[[ Source material open ]]
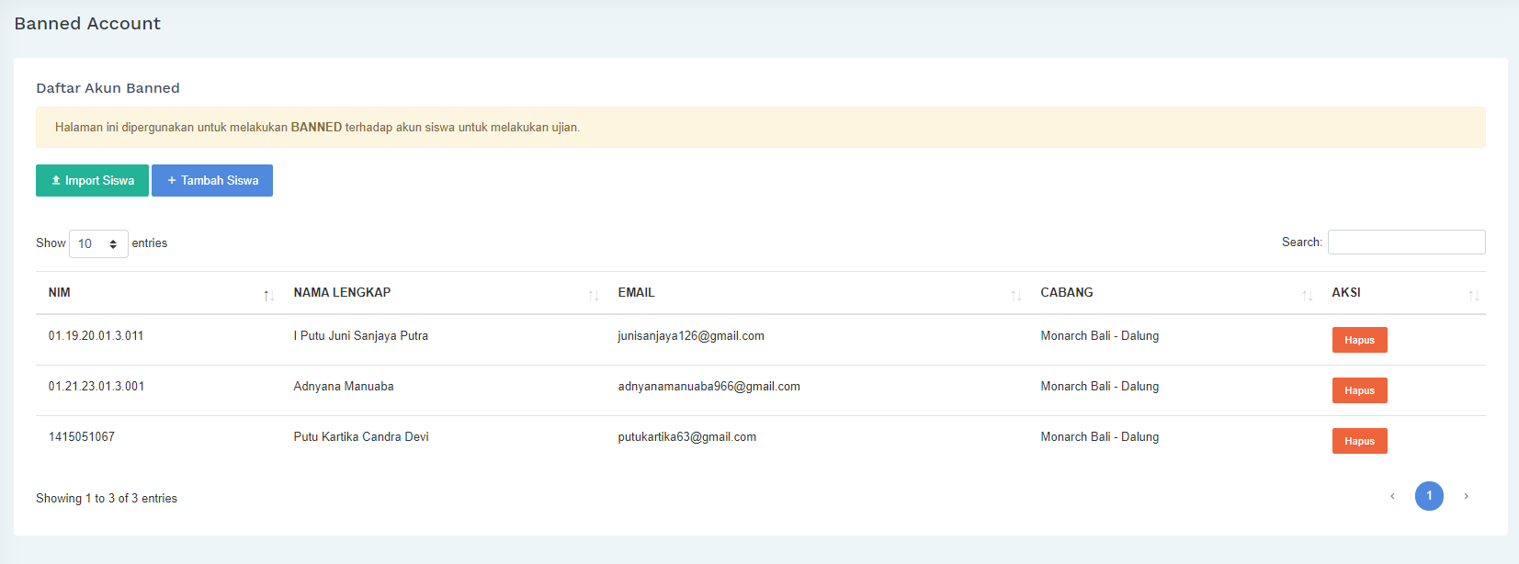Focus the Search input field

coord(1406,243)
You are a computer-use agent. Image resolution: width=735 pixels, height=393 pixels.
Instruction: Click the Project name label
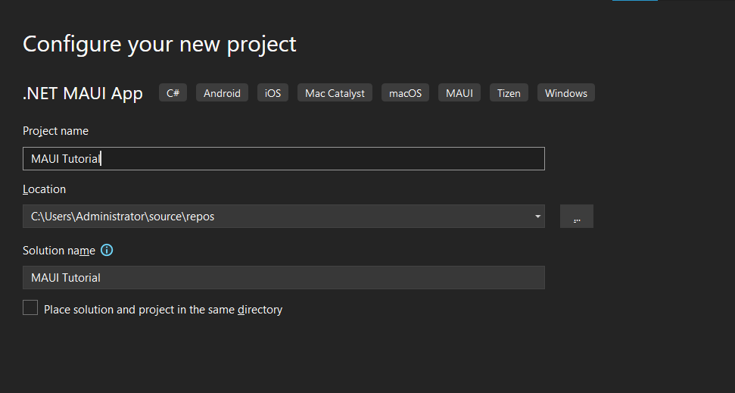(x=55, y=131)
[[ Source material closed ]]
[[ Source material open ]]
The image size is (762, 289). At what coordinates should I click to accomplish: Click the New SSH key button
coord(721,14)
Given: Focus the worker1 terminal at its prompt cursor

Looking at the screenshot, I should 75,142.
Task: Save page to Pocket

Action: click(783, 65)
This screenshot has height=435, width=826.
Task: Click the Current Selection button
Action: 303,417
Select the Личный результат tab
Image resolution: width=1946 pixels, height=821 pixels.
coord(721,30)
[[ Source material closed ]]
Only the lines from the one containing "The image size" through the one containing "Select the Личный результат tab" are to be retyped, both boundary lines included, with no other material.

The image size is (762, 289). At what coordinates should I click to accomplish: Click the New SSH key button
coord(721,14)
Given: Focus the worker1 terminal at its prompt cursor

Looking at the screenshot, I should 75,142.
Task: Save page to Pocket

Action: click(783, 65)
This screenshot has height=435, width=826.
Task: Click the Current Selection button
Action: 303,417
Select the Личный результат tab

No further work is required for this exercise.